Aussi, lorsque le département de santé du musée d’Art moderne constate que les derniers ectoplasmes de David sont de bien piètres qualités, plus rentables du tout et juste bons à alimenter le circuit des boutiques de fantaisie, David s’entend dire qu’il serait bon qu’il arrête de rêver pendant une année le temps que son corps récupère de sa fatigue.
« David savait que les ectoplasmes épuisaient l’organisme. Chaque fois qu’il parvenait à ramener quelque chose du fond du rêve il perdait du poids, comme si l’objet expulsé par sa bouche correspondait à une portion de chair réelle. Chaque fois qu’il grimpait sur la balance au terme d’une plongée, il avait la conviction d’avoir subi une mystérieuse amputation. On lui avait enlevé quelque chose, il ne savait pas quoi, c’était indolore, et pourtant son anatomie n’était plus complète. Chaque rêve lui mangeait un organe. Cette idée prenait parfois des proportions obsédantes. »
Mais que faire lorsque l’appel et l’ivresse des profondeurs sont plus forts que tout ?
Serge Brussolo nous convie à un voyage très visuel et poétique à la fois, non sans noirceurs et désillusions : monde clos et étouffant, pauvreté du quotidien et puissance du fantasme et de l’imaginaire, fuite en avant, folie qui nous guette, corps transfigurés et dévorés de l’intérieur, exposition anatomique, utilisation de l'Art et place de l'artiste dans une société consumériste et mercantile, asservissements divers… voilà un univers bien singulier que nous propose l’auteur, univers qui nous interpelle et pousse à la réflexion tant la richesse des métaphores s’y déploie avec intelligence et subtilité.
Un roman qui ne se dévore pas (ne vous attendez pas à de l’action ni à des rebondissements à n’en plus finir) mais qui se découvre posément et précautionneusement, tel un objet délicat, unique et étrange à la fois.

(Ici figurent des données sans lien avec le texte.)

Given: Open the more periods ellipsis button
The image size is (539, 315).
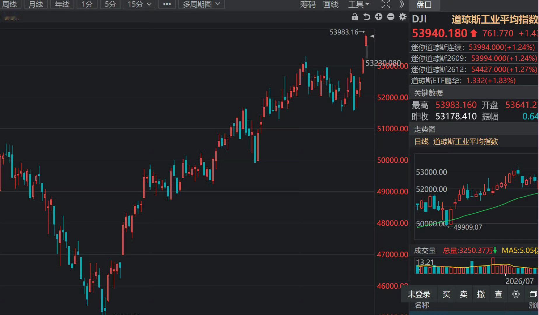Looking at the screenshot, I should [x=167, y=4].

Une lecture que je dois à Fantasio, qui a force de louer les qualités de Serge Brussolo sur son blog, m’a donnée envie de découvrir cet auteur pléthorique que je ne connaissais pas. Grand bien m’en a fait car non seulement je ne suis pas déçue de la traversée mais je compte bien poursuivre mon voyage dans le monde sombre et inquiétant de l'auteur.